#### Records

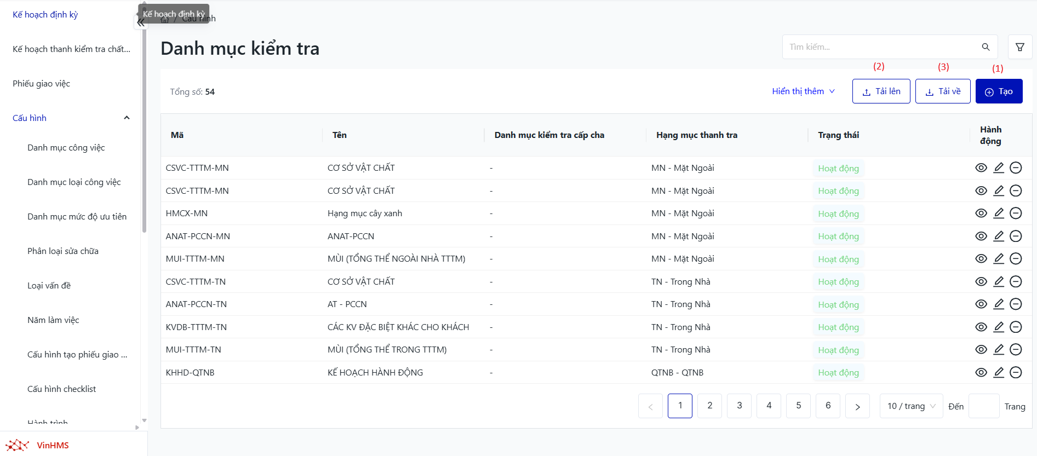View HMCX-MN row details with eye icon
The width and height of the screenshot is (1037, 456).
981,213
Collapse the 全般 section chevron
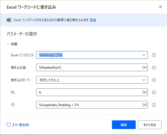The image size is (167, 135). coord(8,44)
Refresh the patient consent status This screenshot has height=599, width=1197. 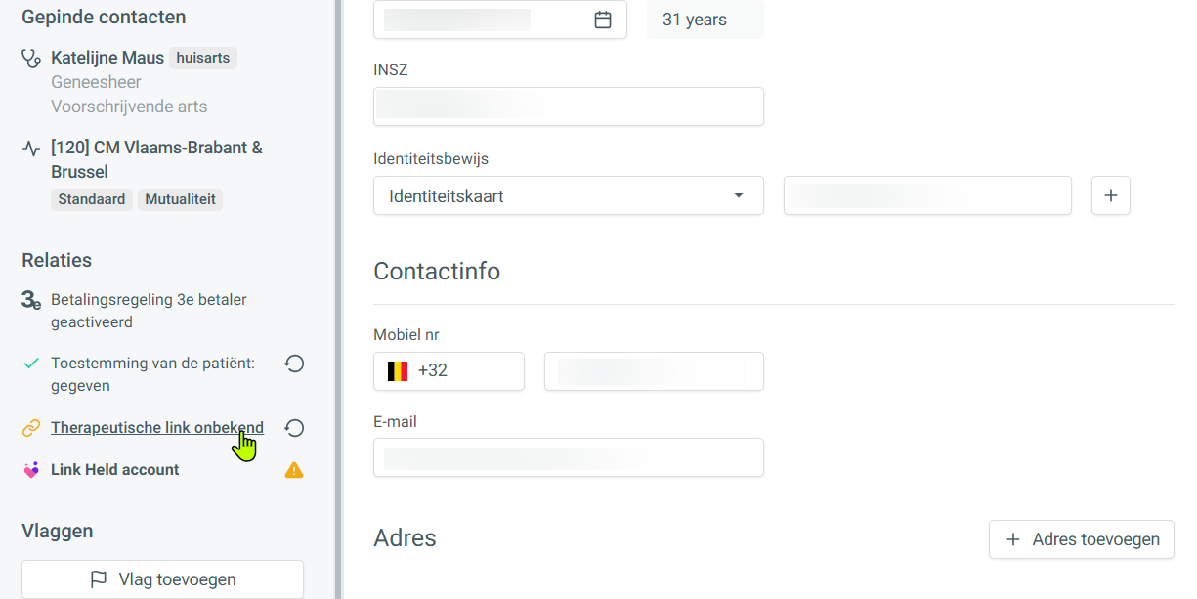click(294, 364)
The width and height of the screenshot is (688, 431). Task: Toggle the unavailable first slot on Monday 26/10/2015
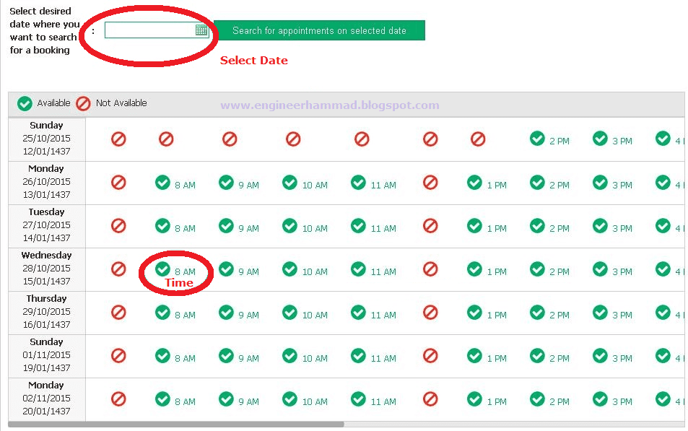click(118, 183)
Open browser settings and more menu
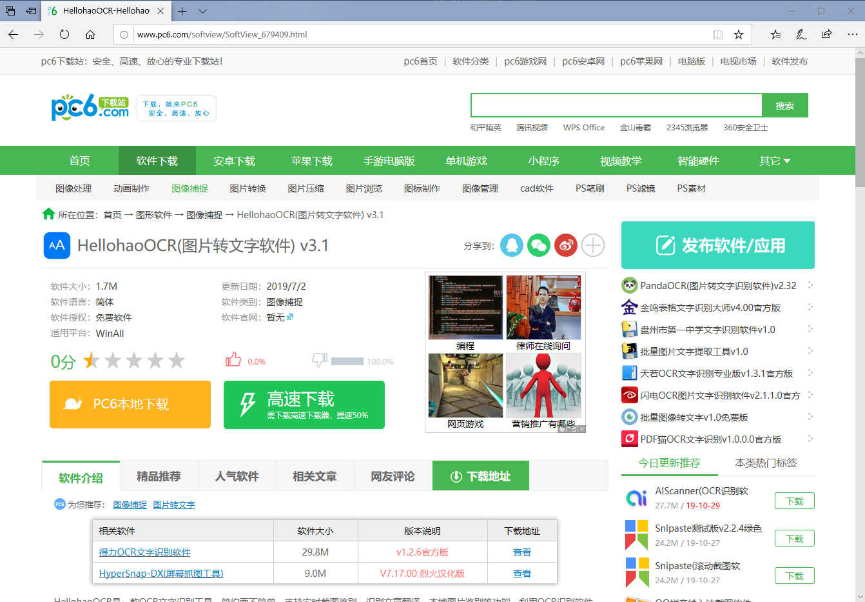865x602 pixels. pyautogui.click(x=852, y=35)
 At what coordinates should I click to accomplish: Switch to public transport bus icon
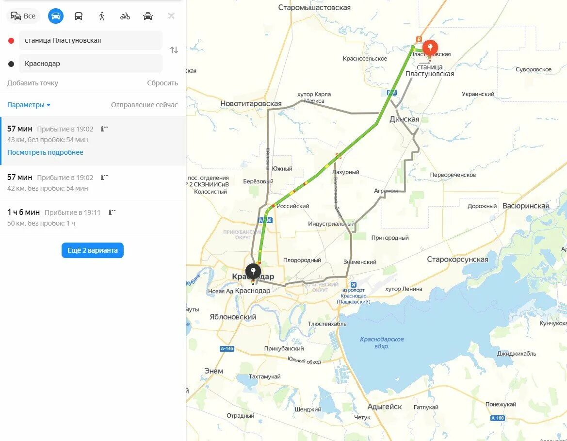coord(79,16)
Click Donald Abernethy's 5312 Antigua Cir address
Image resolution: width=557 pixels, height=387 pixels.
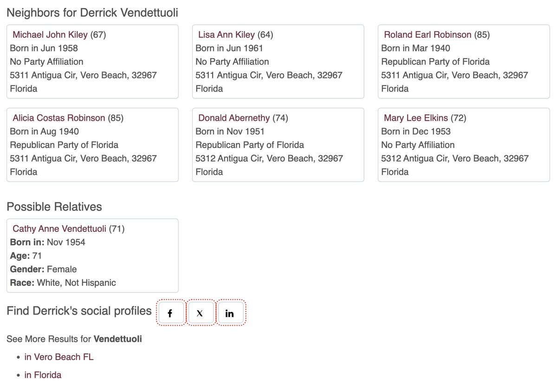269,158
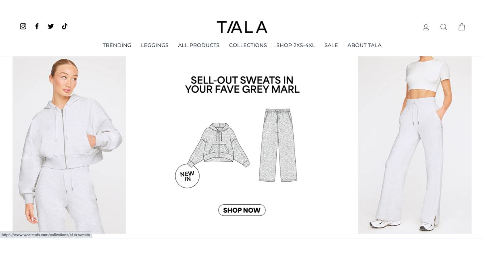Open the Trending menu item
The height and width of the screenshot is (253, 484).
tap(117, 45)
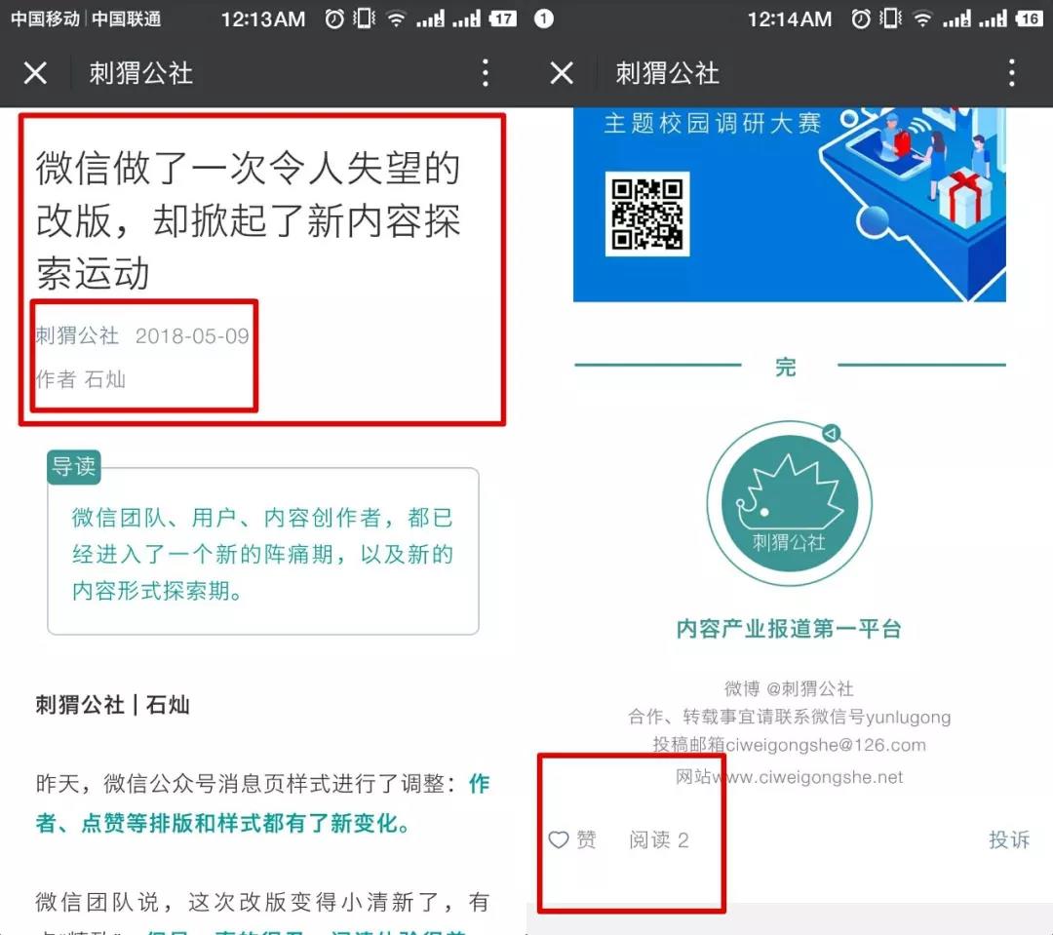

########

Your task –
Express everything from the line containing "Open browser settings and more menu" down to the end of the data as a Markdown table with the columns Row and Line. Skip blank lines and leave out the pictures.

Answer in full –
| Row | Line |
|---|---|
| 1 | Open browser settings and more menu |
| 2 | 865x602 pixels. pyautogui.click(x=852, y=35) |
| 3 |  At what coordinates should I click to accomplish: Switch to public transport bus icon |
| 4 | coord(79,16) |
| 5 | Click Donald Abernethy's 5312 Antigua Cir address |
| 6 | Image resolution: width=557 pixels, height=387 pixels. |
| 7 | 269,158 |
| 8 | Open the Trending menu item |
| 9 | The height and width of the screenshot is (253, 484). |
| 10 | tap(117, 45) |